Bills dismissed, with costs, but without prejudice to the suits at law.

NOTE.

EQUITY-REFORMATION ON GROUND OF MISTAKE. The provisions of a written instrument will not be disturbed for the purpose of reforming it, unless it be shown

(1) That the instrument does not set forth the true intent of the parties. Fritzler v. Robinson, (Iowa,) 31 N. W. Rep. 61; Water-Power Co. v. Merriman, (Minn.) 27 N. W. Rep. 199; James v. Cutler, (Wis.) 10 N. W. Rep. 147.

(2) That the failure to make the instrument express such intent arose from oversight or mistake in draughting it. Fritzler v. Robinson, supra; Dod v. Paul, (N. J.) 11 Atl. Rep. 817.

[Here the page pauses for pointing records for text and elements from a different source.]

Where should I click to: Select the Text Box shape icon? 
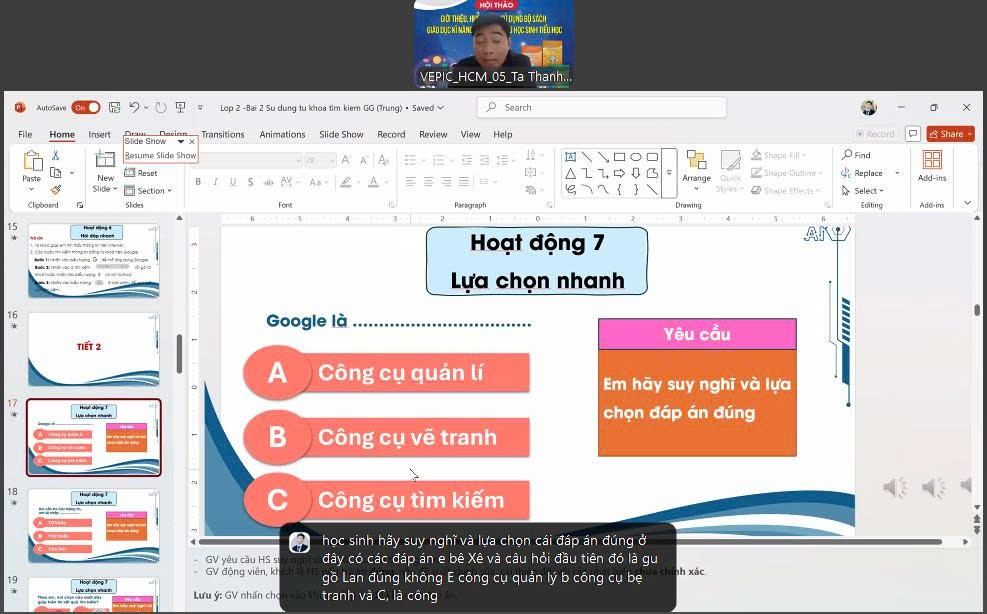coord(570,157)
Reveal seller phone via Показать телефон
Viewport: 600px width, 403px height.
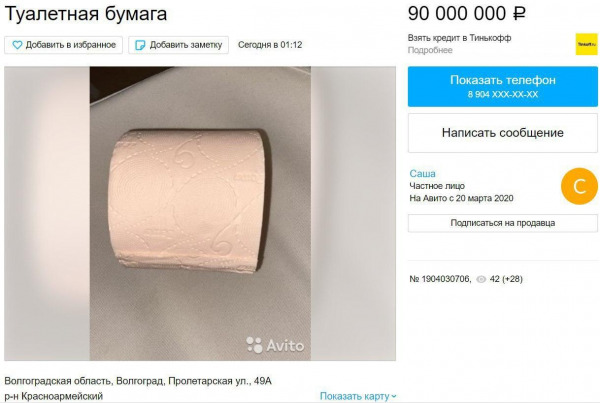(x=502, y=86)
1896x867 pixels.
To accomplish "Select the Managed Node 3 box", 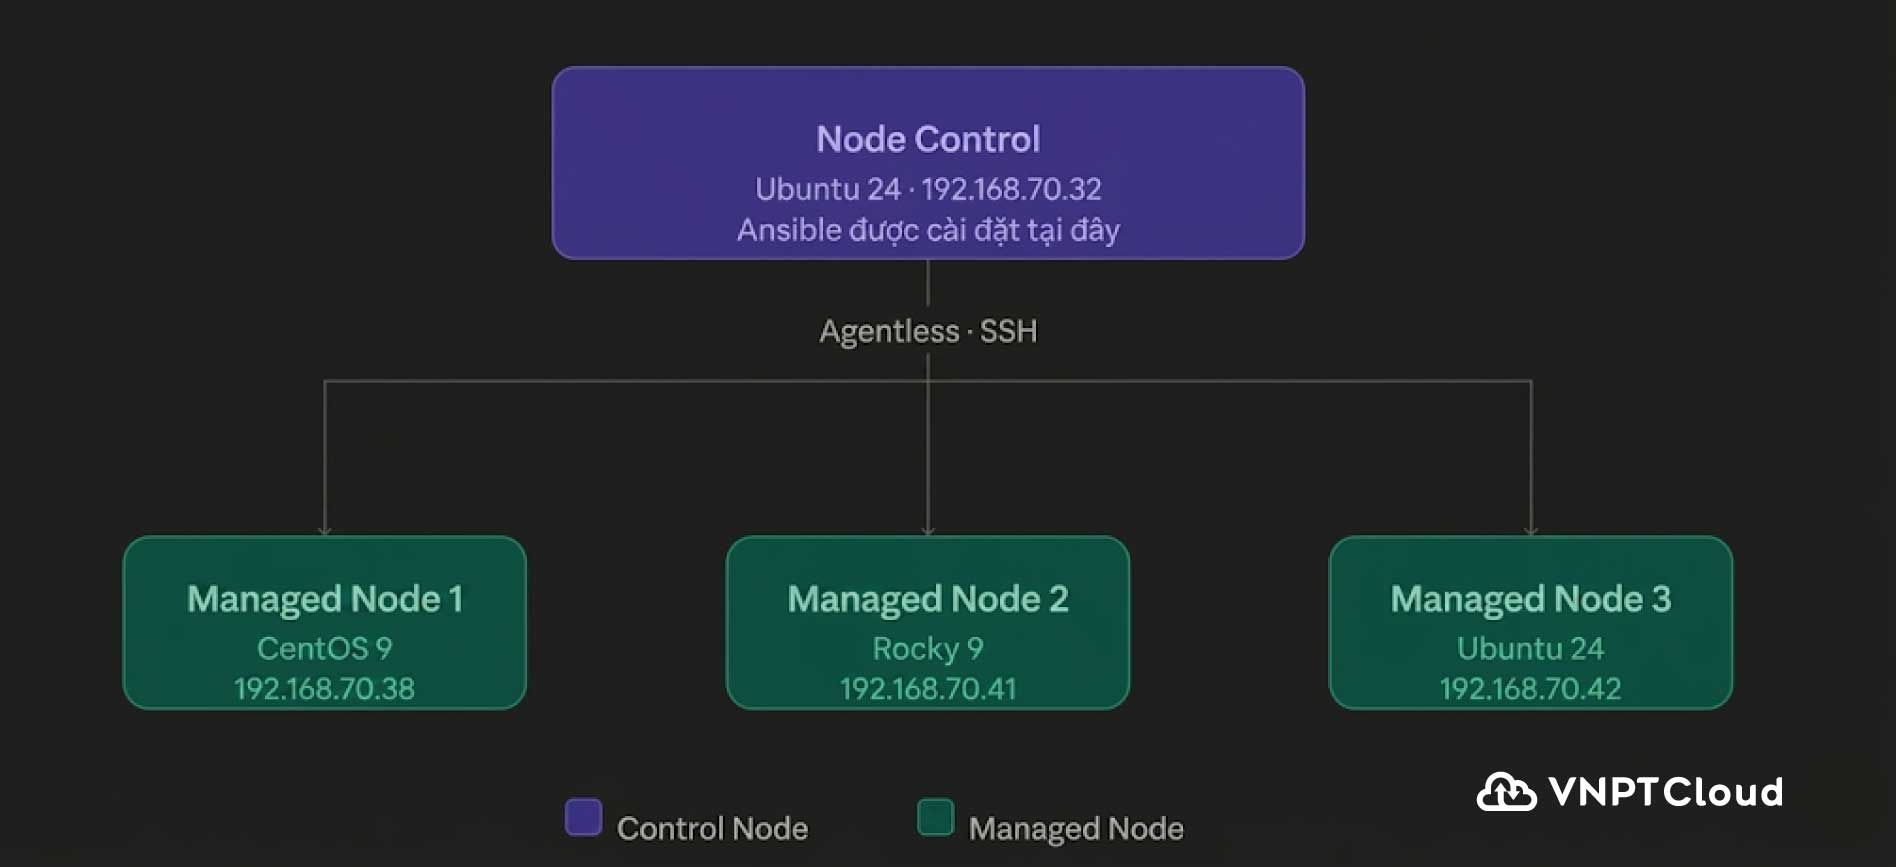I will coord(1531,623).
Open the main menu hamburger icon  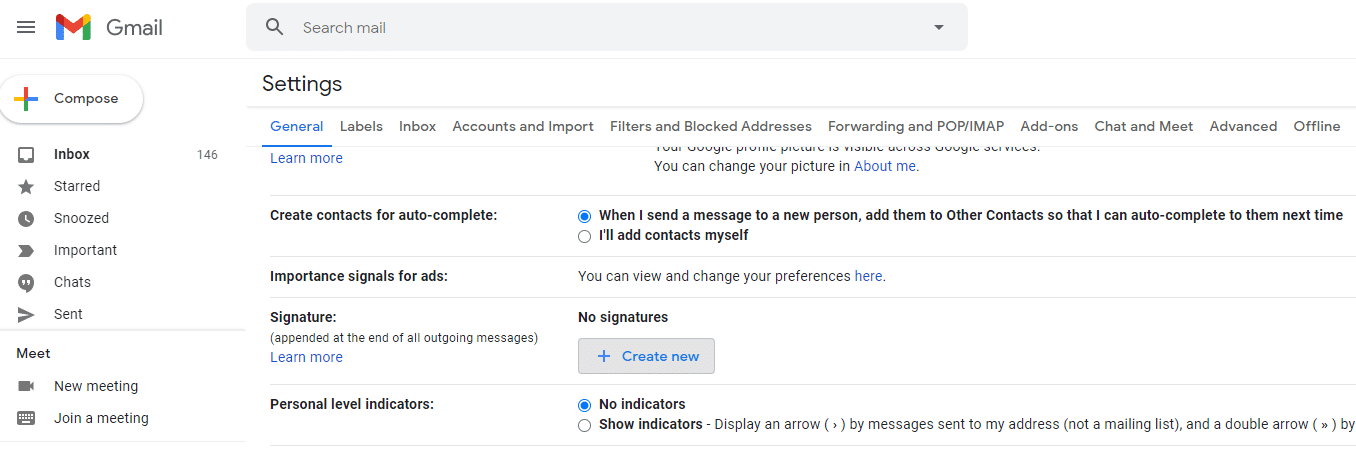[26, 28]
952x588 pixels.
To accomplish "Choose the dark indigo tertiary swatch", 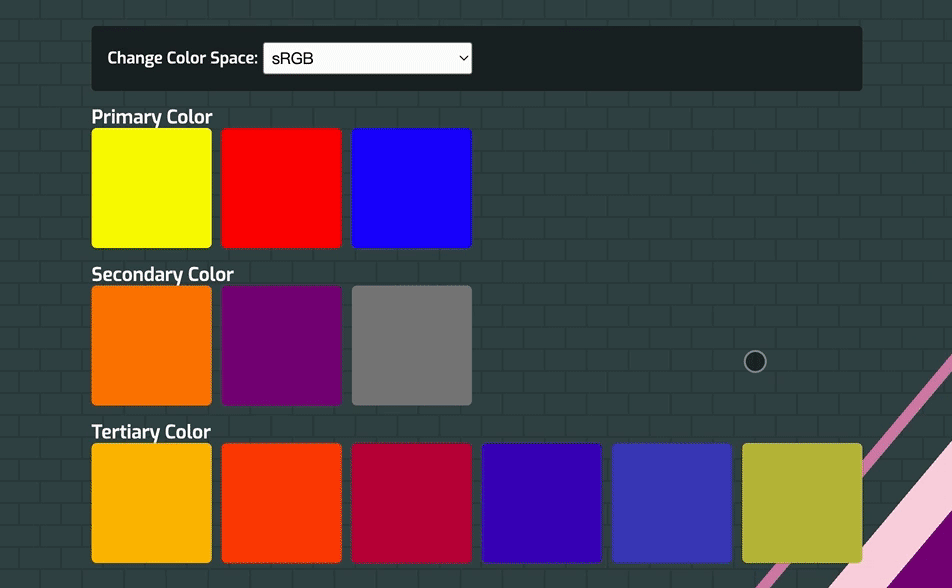I will coord(542,503).
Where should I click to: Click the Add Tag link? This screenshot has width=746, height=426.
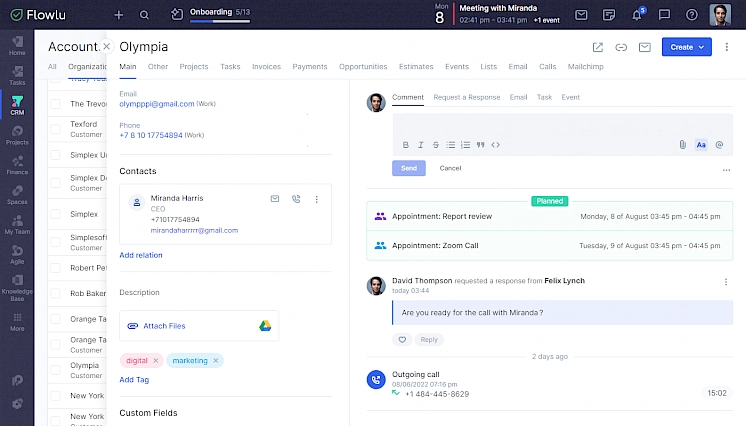pyautogui.click(x=134, y=380)

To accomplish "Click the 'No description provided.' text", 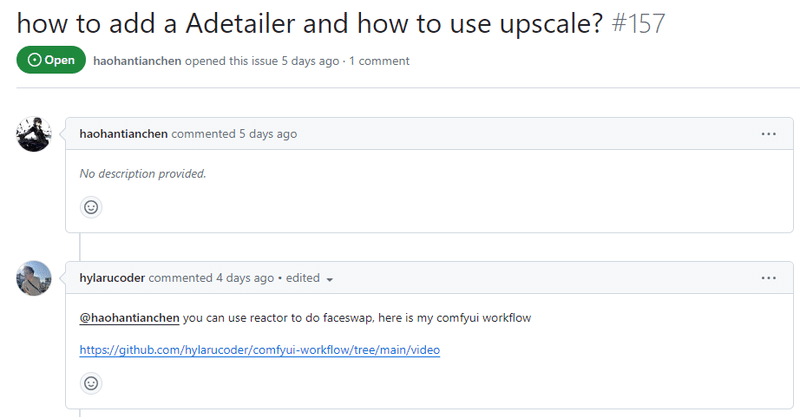I will [x=143, y=174].

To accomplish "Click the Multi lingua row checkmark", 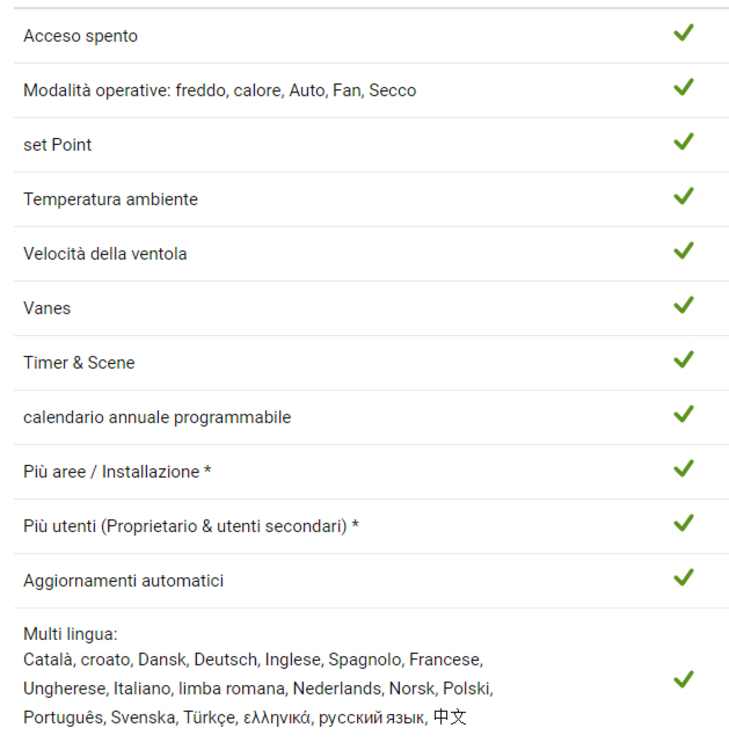I will [683, 680].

(3) That such mistake was mutual. Henderson v. Stokes, (N. J.) 8 Atl. Rep. 718; Spare v. Insurance Co., 19 Fed. Rep. 14; Wachendorf v. Lancaster, (Iowa,) 14 N. W. Rep. 316, 16 N. W. Rep. 533; James v. Cutler, supra; Houser v. Austin, (Idaho,) 10 Pac. Rep. 37; Griffith v. County, (Ark.) 3 S. W. Rep. 886. It must appear that both parties have done what neither intended. Henderson v. Stokes, supra; Spare v. Insurance Co., supra; Houser v. Austin, supra. Where there is any miscarriage in expressing the mind of a party to a contract, it would seem to be just that he should be bound by what he fairly expressed, whether he intended it as he expressed it or not. Building Co. v. Sloan, 21 Fed Rep. 561.

But an instrument may be reformed, though the mistake is not mutual, if the one party knew or had such implied knowledge of the mistake of the other as would make it inequitable to permit him to benefit thereby. Town of Essex v. Day, (Conn.) 1 Atl. Rep. 620; James v. Cutler, supra; Peasley v. McFadden, (Cal.) 10 Pac. Rep. 179.

A mistake of law, made through the representations of an agent, may be corrected in equity, Bailey v. Insurance Co., 13 Fed. Rep. 250; and while for a bare mistake of law alone relief will rarely, if ever, be afforded, yet equity will interfere where it further appears that the defendant, availing himself of the opportunities of the mistake, will take an unconscionable advantage of the plaintiff, Benson v. Markoe, (Minn.) 33 N. W. Rep. 38.

(4) Nor will such instrument be reformed unless the mistake be clearly proved. Baltzer v. Railroad Co., 6 Sup. Ct. Rep. 216; Griswold v. Hazard, 26 Fed. Rep. 135; Guilmartin v. Urquhart, (Ala.) 1 South. Rep. 897. It must be satisfactorily proved,-to a moral certainty. Spare v. Insurance Co., supra. The proof must be so full and clear as to leave no room for controversy. Henderson v. Stokes, supra. It must be entirely clear and satisfactory, Rawson v. Lyons, 23 Fed. Rep. 107; clear, satisfactory, and conclusive, Cummins v. Monteith, (Iowa,) 16 N. W. Rep. 591; clear, satisfactory, and free from reasonable doubt, Wachendorf v. Lancaster, (Iowa,) 14 N. W. Rep. 316, 16 N. W. Rep. 533. It must be clear and convincing, Fritzler v. Robinson, supra; and leave no reasonable doubt in the mind of the court, Houser v. Austin, supra; it must be clear, precise, and indubitable. Ahlborn v. Wolff, (Pa.) 11 Atl. Rep. 799.

Yet while, in actions for reformation of written instruments, the mistake must be established in a clear and convincing manner, to the entire satisfaction of the court, still relief will not be denied simply because there is a conflict in the evidence upon the question of a mistake. Hutchinson v. Ainsworth, (Cal.) 15 Pac. Rep. 82.

On the unsupported testimony of the plaintiff, contradicted by his own conduct, the court will not reform a contract on the ground of mistake. Shipman v. District of Columbia, 7 Sup. Ct. Rep. 134.